> [WHAT THIS TASK INVOLVES] With the pictures removed, write out the full listing below exactly.

********

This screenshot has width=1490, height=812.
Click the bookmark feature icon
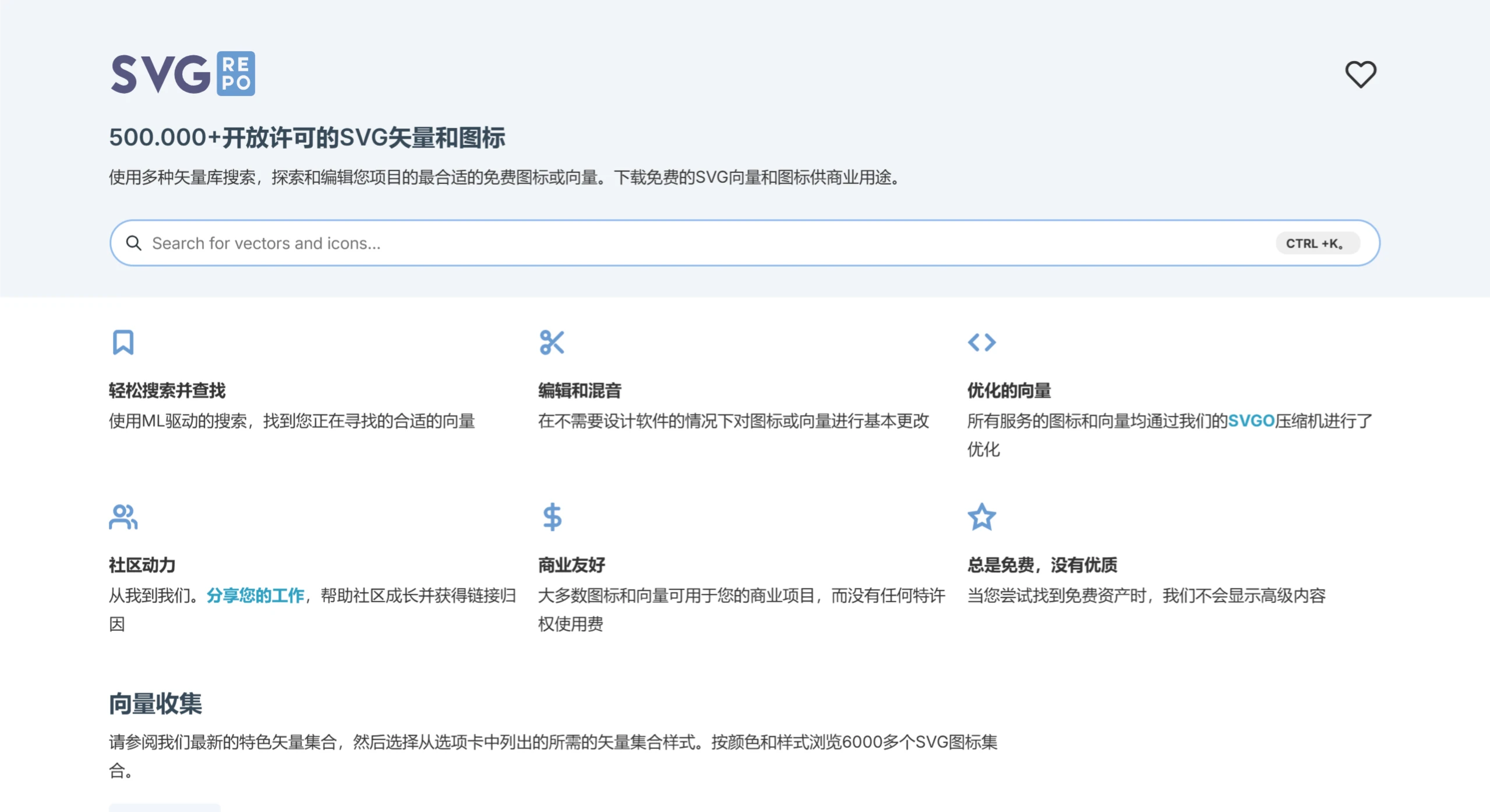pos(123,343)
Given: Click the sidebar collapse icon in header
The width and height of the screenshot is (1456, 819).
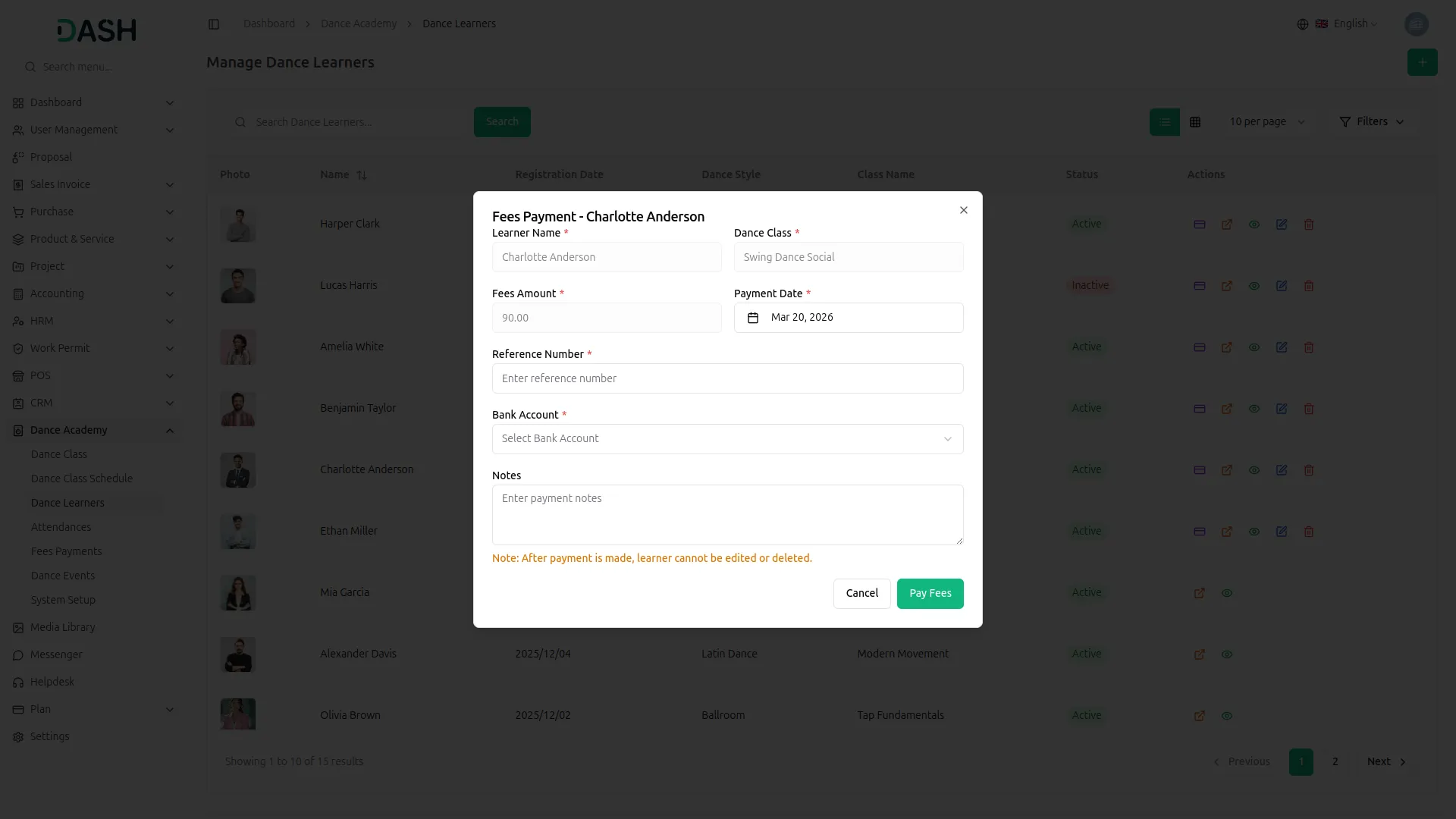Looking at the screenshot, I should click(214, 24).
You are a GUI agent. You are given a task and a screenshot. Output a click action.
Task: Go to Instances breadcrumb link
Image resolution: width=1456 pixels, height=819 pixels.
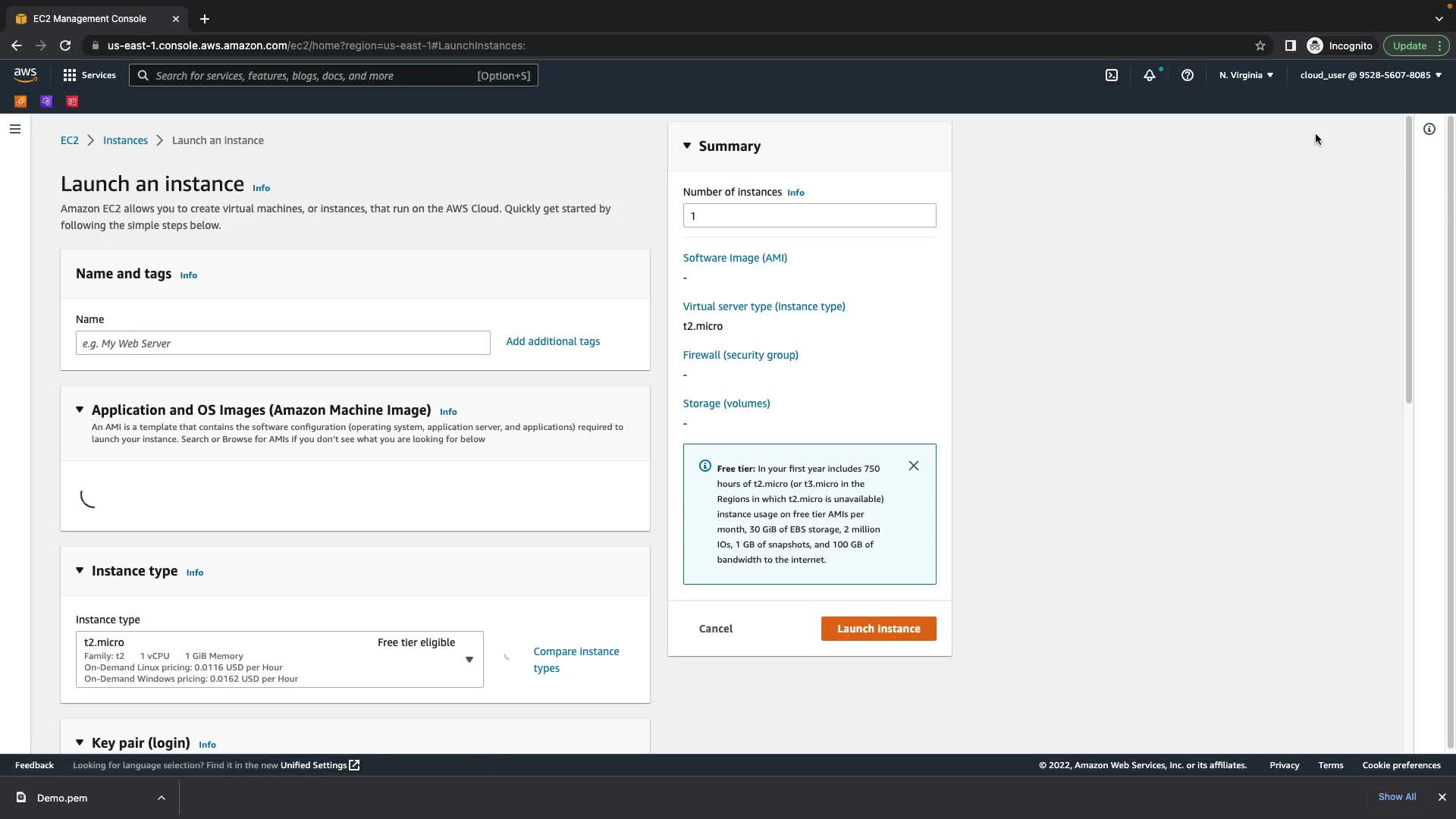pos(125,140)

********

> [RESPONSE]
This screenshot has width=1490, height=812.
Click the bookmark feature icon
pos(123,343)
Given: Click the sidebar collapse icon in header
The width and height of the screenshot is (1456, 819).
Looking at the screenshot, I should click(214, 24).
You are a GUI agent. You are given a task and a screenshot. Output a click action.
Task: Go to Instances breadcrumb link
Image resolution: width=1456 pixels, height=819 pixels.
pos(125,140)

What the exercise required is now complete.